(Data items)

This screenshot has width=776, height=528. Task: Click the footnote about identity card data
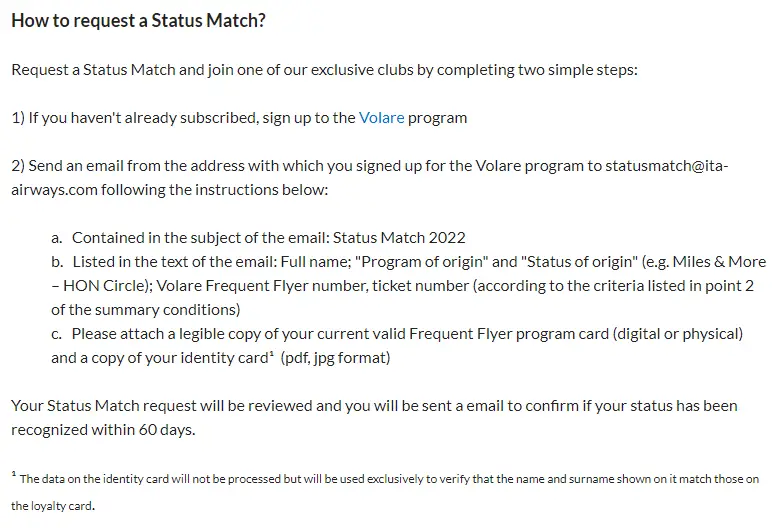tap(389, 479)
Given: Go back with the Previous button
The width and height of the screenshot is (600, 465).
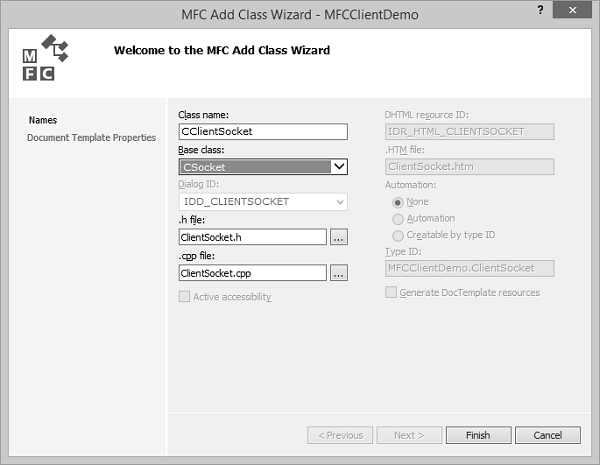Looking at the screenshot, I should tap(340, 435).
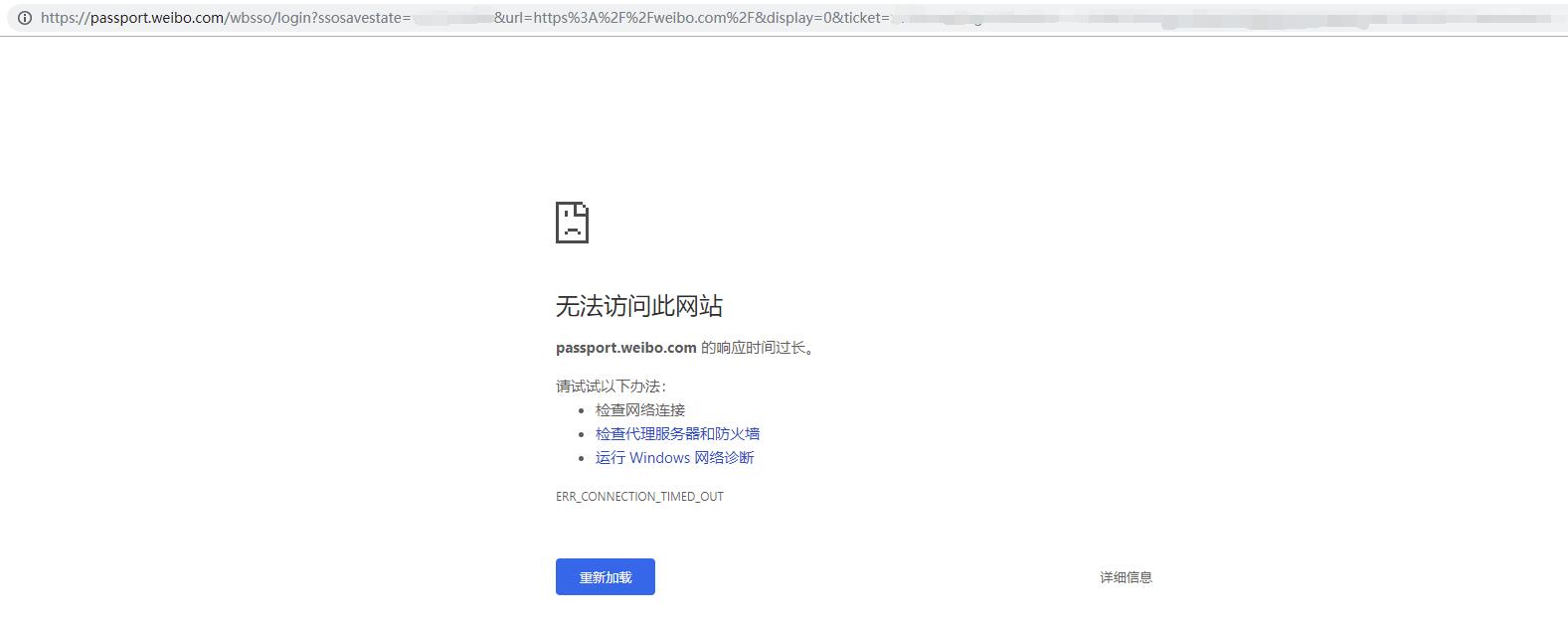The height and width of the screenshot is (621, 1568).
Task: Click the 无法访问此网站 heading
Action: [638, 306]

==

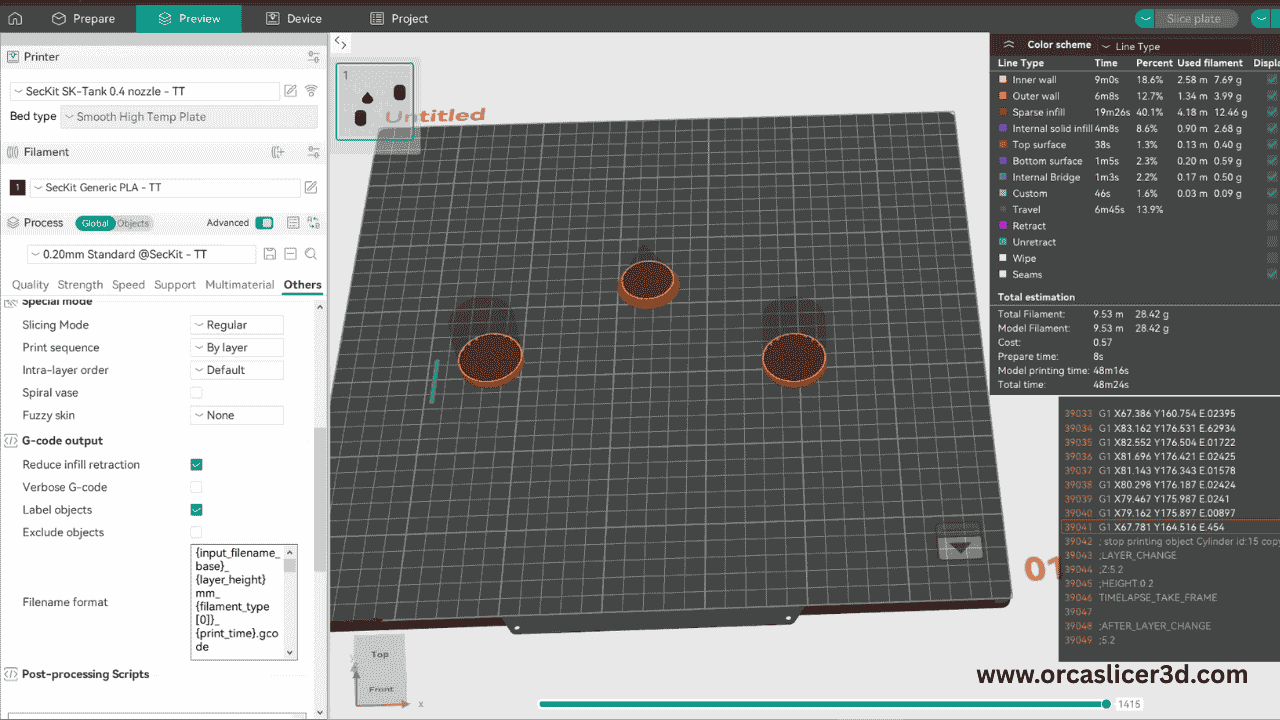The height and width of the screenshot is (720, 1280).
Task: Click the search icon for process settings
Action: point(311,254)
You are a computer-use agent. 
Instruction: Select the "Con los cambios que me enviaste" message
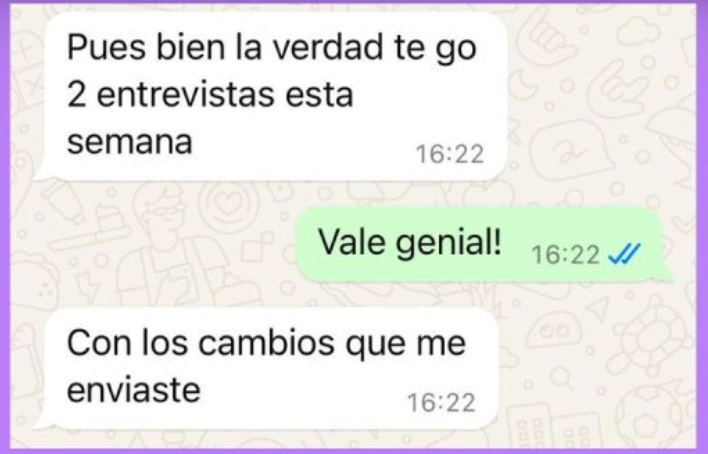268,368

...

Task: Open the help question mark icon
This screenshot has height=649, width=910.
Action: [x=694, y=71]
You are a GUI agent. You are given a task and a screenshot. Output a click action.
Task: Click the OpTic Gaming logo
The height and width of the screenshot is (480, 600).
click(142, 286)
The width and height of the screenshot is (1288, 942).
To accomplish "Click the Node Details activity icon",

◆ **Task requirements**
Of the lines above, retype only those from the line containing "This screenshot has height=649, width=910." through the line containing "the Node Details", including both, exactly.

◆ **Response area**
This screenshot has height=649, width=910.
Action: [x=694, y=71]
You are a GUI agent. You are given a task and a screenshot. Output a click action.
Task: Click the OpTic Gaming logo
The height and width of the screenshot is (480, 600).
click(142, 286)
The width and height of the screenshot is (1288, 942).
To accomplish "Click the Node Details activity icon",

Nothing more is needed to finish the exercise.